In the bill of complaint, grave charges of misconduct are made against The Florida National Bank and wrong-doing is attributed to it. It is charged in this connection that D.R. McNeill was the "agent" of The Florida National Bank and that "as its representative," he sought improper action from the county officials in fraud of the county's rights. On this point the averments of the bill are:
"Complainants therefore say that by reason of the irregular release of said pledged and hypothecated securities, which release was improperly secured by the Peoples Bank of Okeechobee, Florida, and in the said The Florida National Bank of Jacksonville, Florida, the complainants . . . have lost the net sum of $81,361.54. . . ."
"The action aforesaid was undertaken at the request of D.R. McNeill, who was President of Peoples Bank of Okeehobee, Okeechobee, Florida, and who then and there acted as the duly authorized representative of The Florida National Bank of Jacksonville, in seeking said action by said Board."
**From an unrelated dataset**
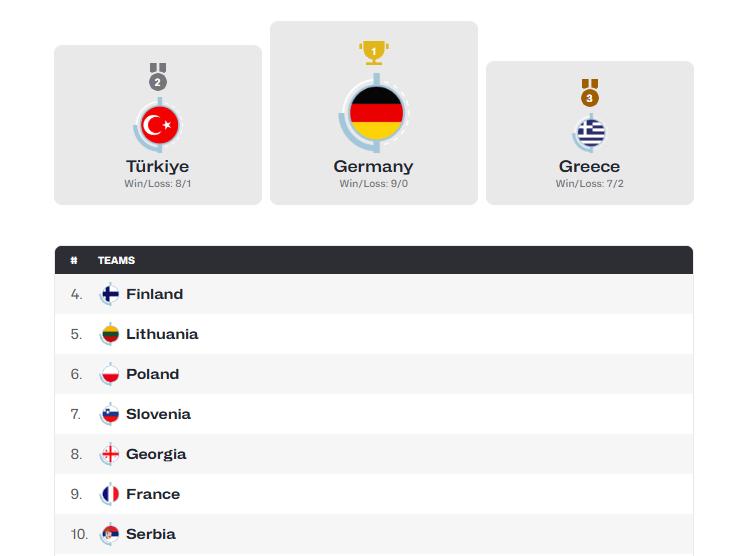730x556 pixels.
Task: Open the Türkiye team name link
Action: (158, 167)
"That said three trustees, namely, the said Board and the said two banks, could not by agreement and connivance, the one with the other, deprive those for whom they were trustees. . . ."
But on the contrary, the proof before the chancellor shows:
"The safe keeping receipts issued by the Federal Reserve Bank and held by the County Commissioners of Okeechobee County were surrendered to The Florida National Bank through the Peoples Bank in regular course of business by United States mail and without any knowledge of said *Page 528 Florida Bank or any alleged irregular or unlawful action or conduct on the part of anyone."
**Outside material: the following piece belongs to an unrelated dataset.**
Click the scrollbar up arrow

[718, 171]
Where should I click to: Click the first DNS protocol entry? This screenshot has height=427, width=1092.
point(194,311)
"That the Florida National Bank never at any time requested or authorized the Peoples Bank of Okeechobee or D.R. McNeill to request or procure a release or surrender of any of the securities pledged to the County, and The Florida National Bank never had any knowledge that any request for a release or surrender of securities was ever made."
Upon the evidence above quoted, the chancellor found that the Florida National Bank had no knowledge of and did not participate in the alleged irregular transaction complained of. The decree recites: "It seems to be established that this meeting was not regularly held and that The Florida National Bank had no knowledge of, or participation in, the transactions then had between the Board of County Commissioners and the representative of the Peoples Bank of Okeechobee. Again from the final decree: ". . . that The Florida National Bank did not participate in the negotiations with the Board of County Commissioners of May 6th, 1929. . . ."
The plaintiff failed to prove the two material averments of the bill above referred to. On the contrary, the proof clearly establishes that these averments are untrue.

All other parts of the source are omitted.